> **Pixel coordinate grounding data**:
+++++
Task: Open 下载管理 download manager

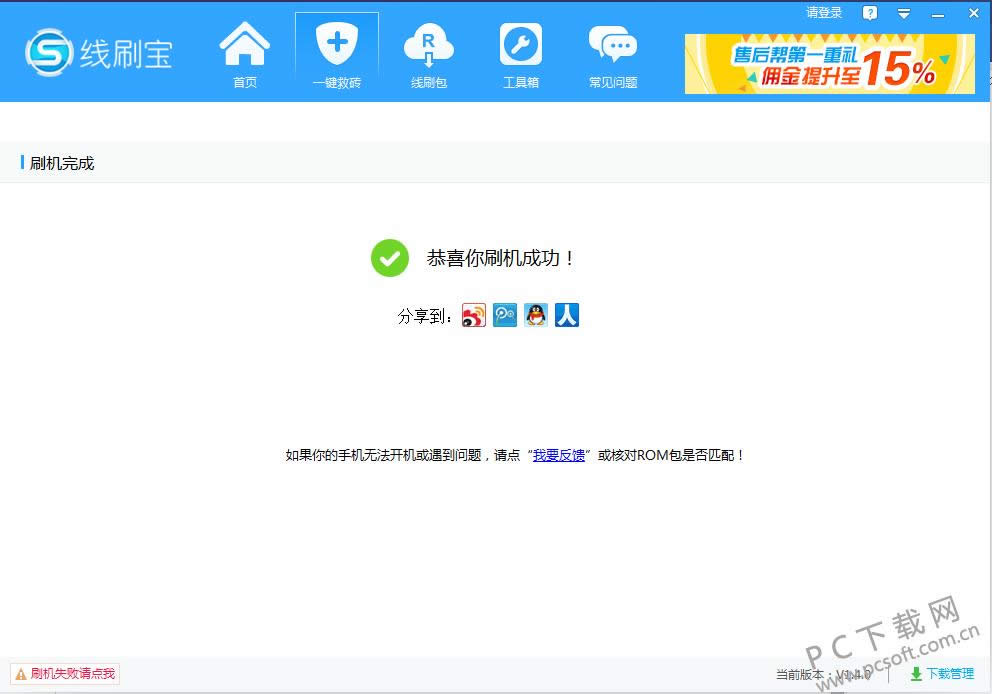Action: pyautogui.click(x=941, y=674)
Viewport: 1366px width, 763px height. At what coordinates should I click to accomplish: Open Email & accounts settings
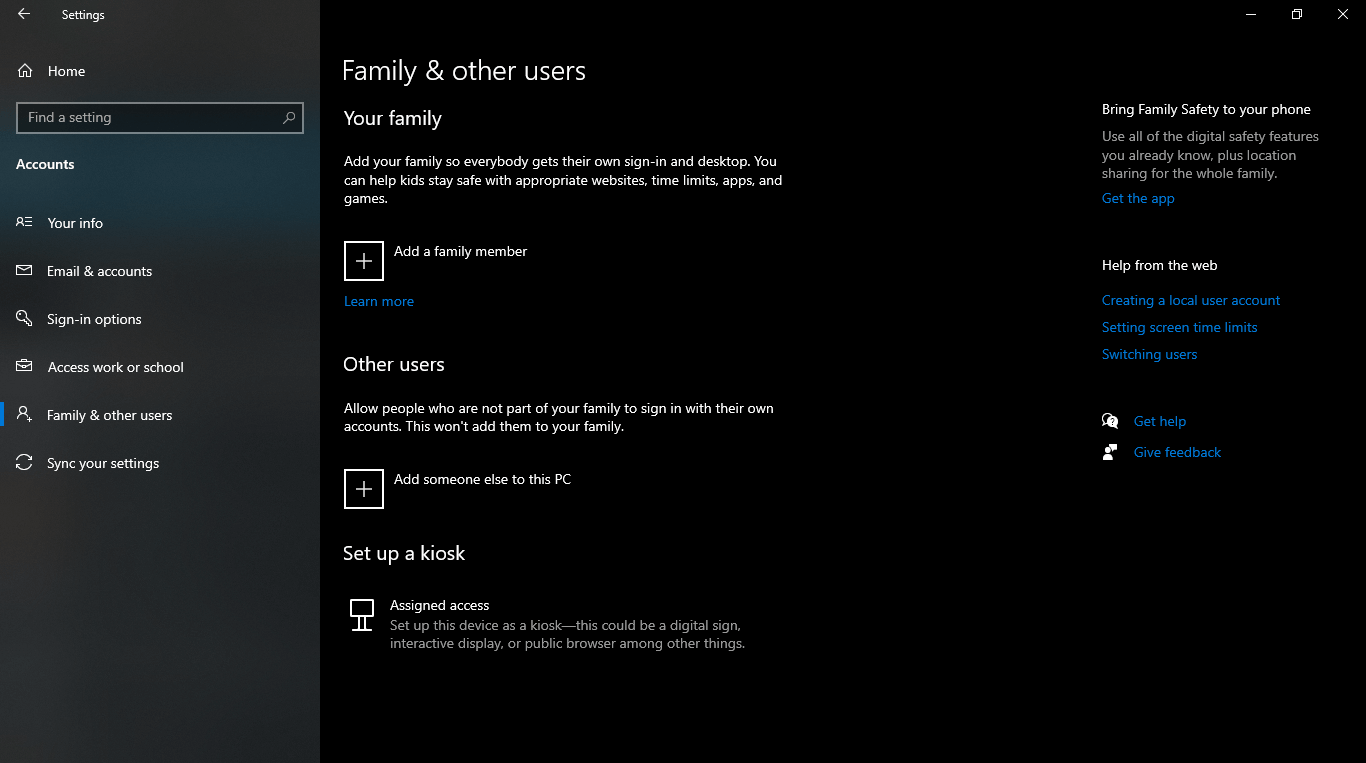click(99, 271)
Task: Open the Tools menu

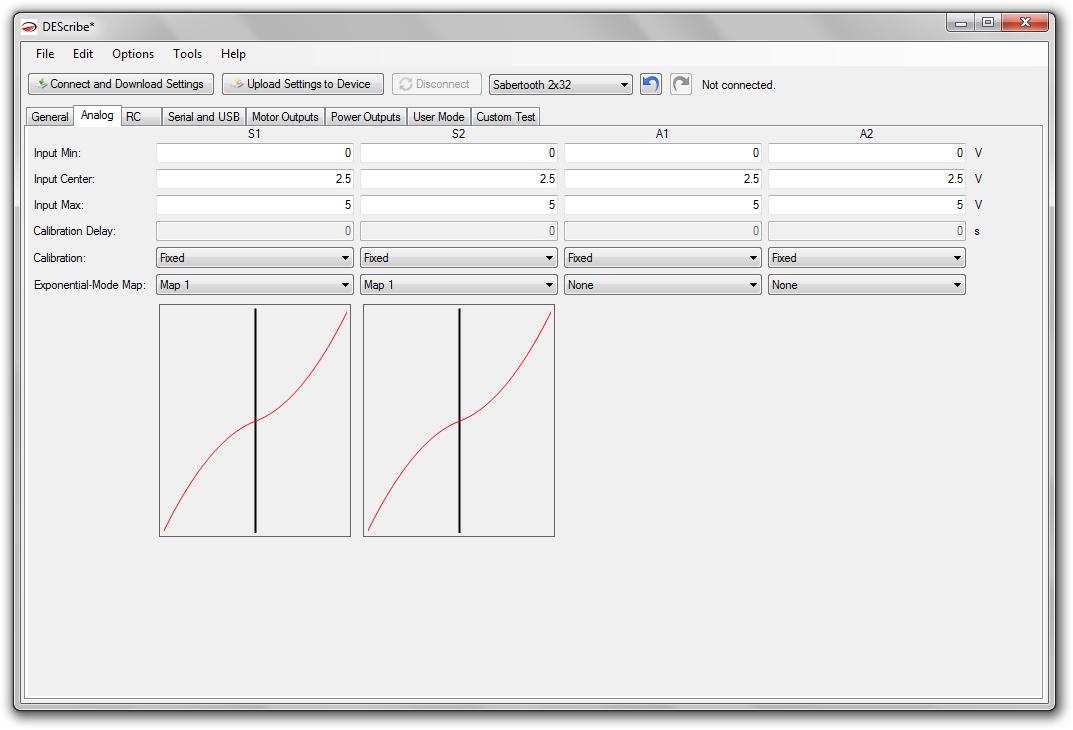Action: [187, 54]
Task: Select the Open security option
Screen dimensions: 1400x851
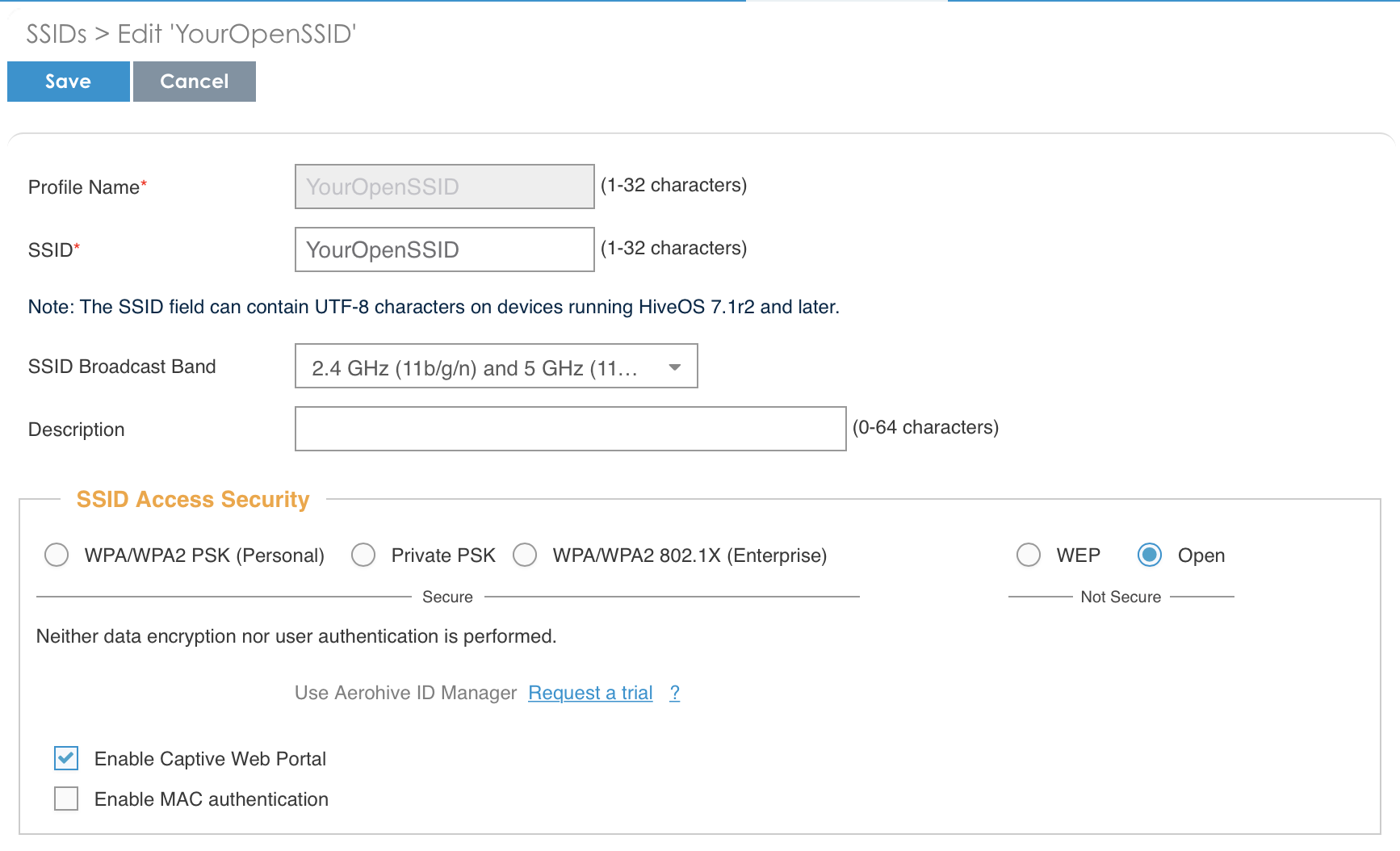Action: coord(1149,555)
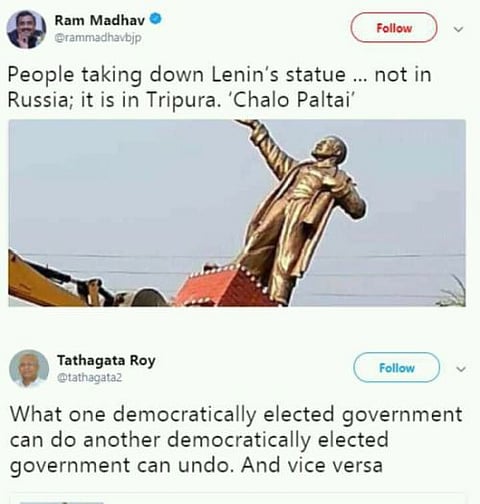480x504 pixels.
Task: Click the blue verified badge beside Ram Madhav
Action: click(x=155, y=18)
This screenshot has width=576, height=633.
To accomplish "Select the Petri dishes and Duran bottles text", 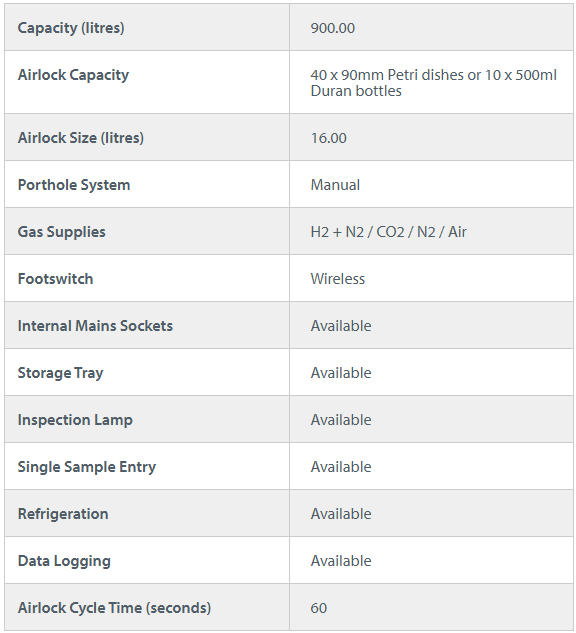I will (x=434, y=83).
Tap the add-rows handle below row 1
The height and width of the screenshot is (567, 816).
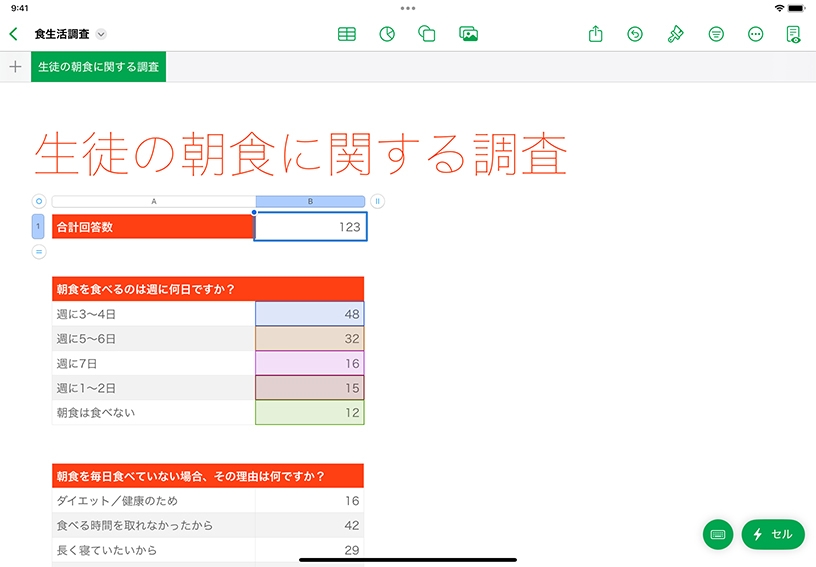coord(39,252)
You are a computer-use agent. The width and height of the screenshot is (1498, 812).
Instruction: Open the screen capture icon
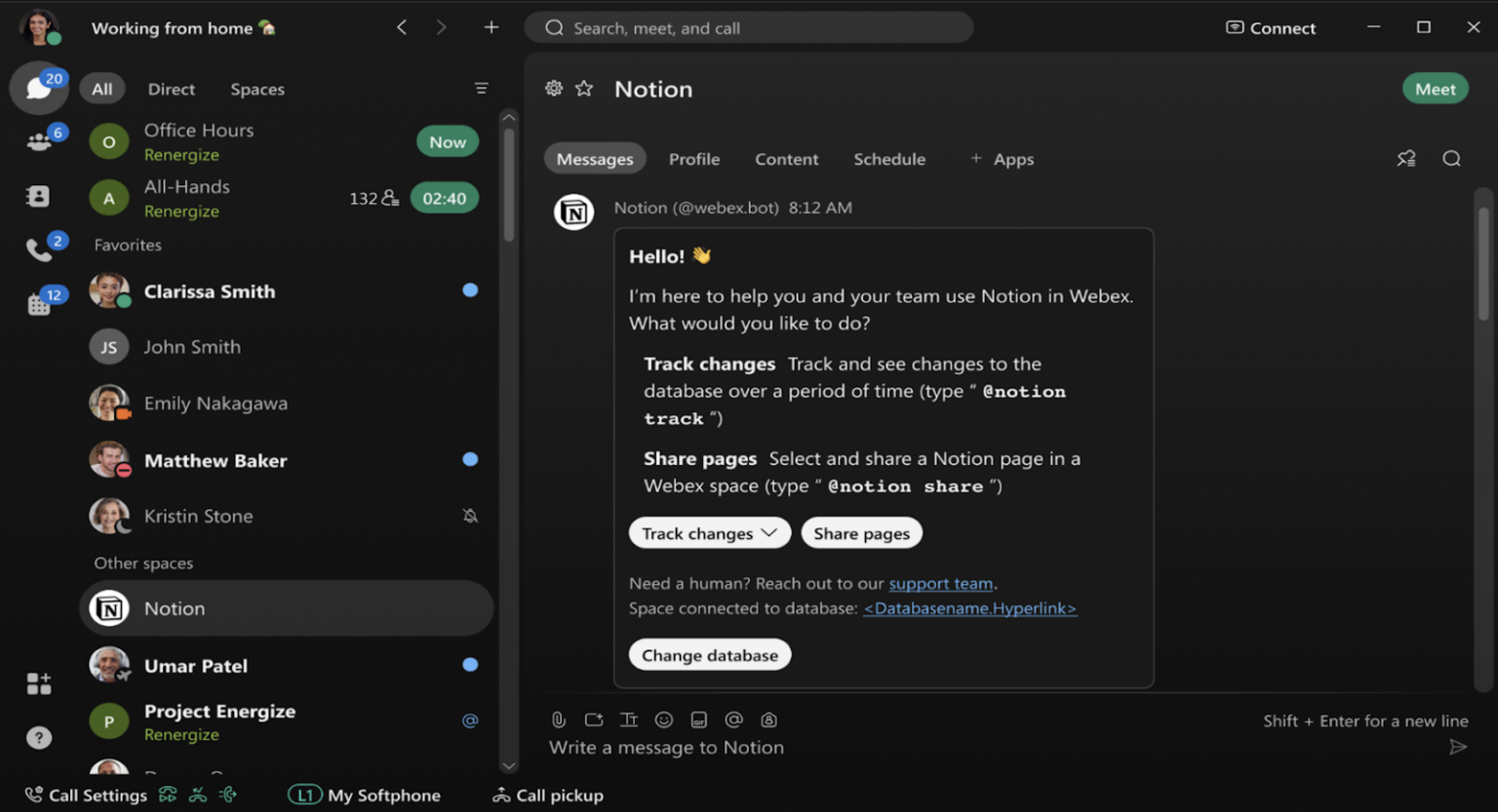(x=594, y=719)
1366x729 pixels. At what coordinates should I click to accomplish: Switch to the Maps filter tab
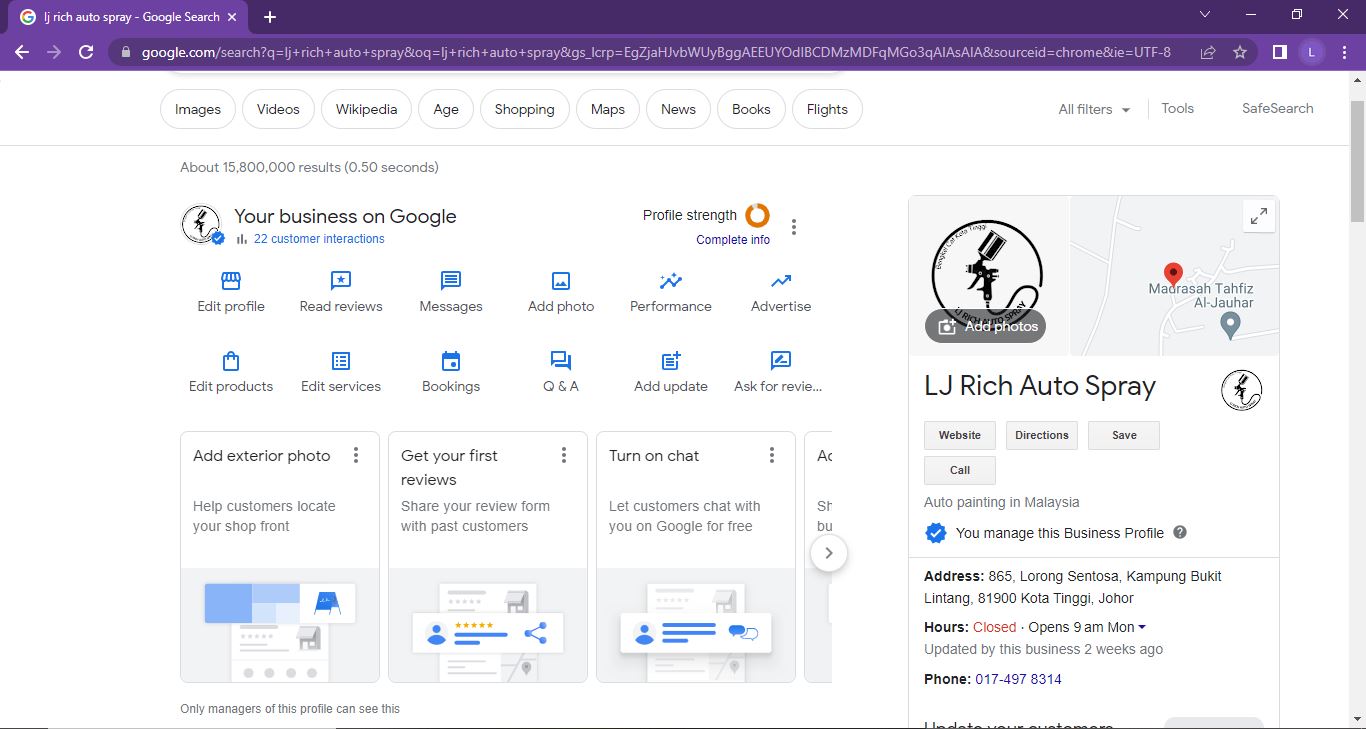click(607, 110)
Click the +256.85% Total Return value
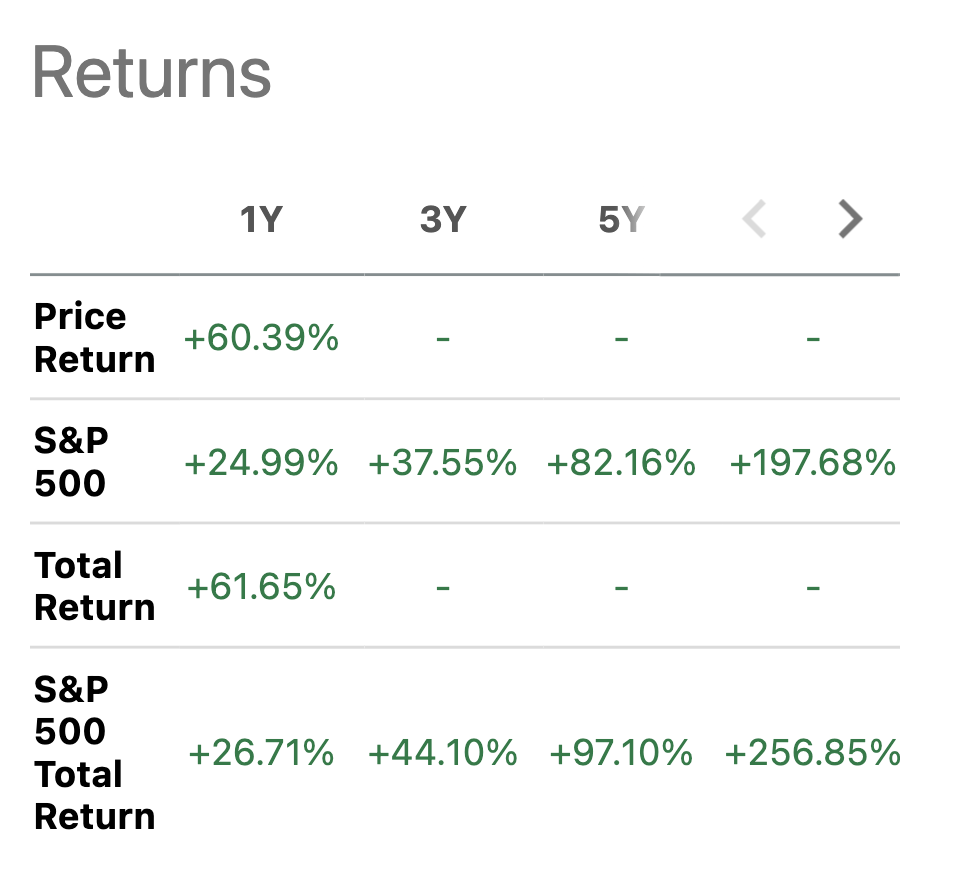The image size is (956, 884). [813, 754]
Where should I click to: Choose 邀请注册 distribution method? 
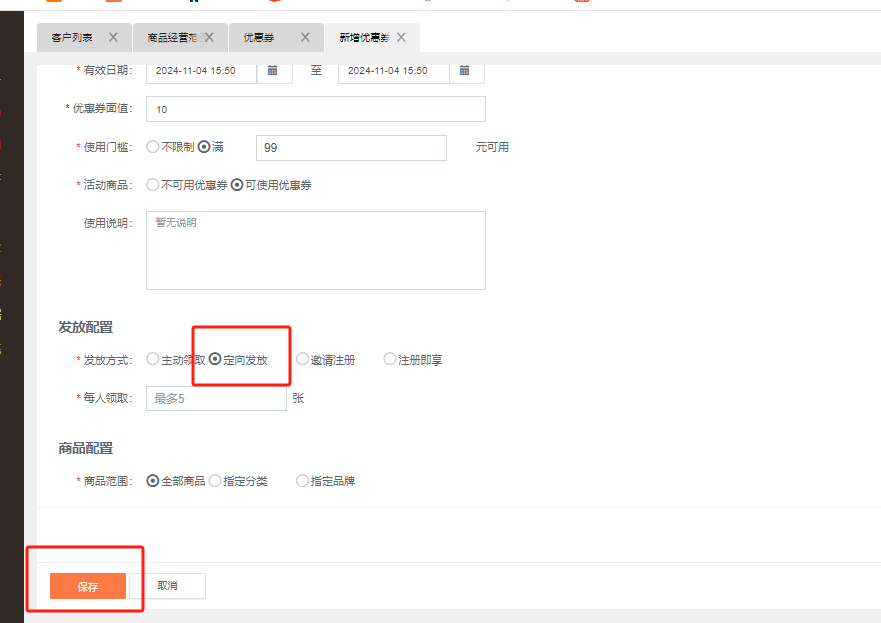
+++++
> **Exercise brief**:
An exact copy is needed of every line from the one holding "Click the +256.85% Total Return value" to the end of the entries above, both ends kept and each picture dropped.

> **Response to the task**:
Click the +256.85% Total Return value
The image size is (956, 884). [813, 754]
Where should I click to: Choose 邀请注册 distribution method? 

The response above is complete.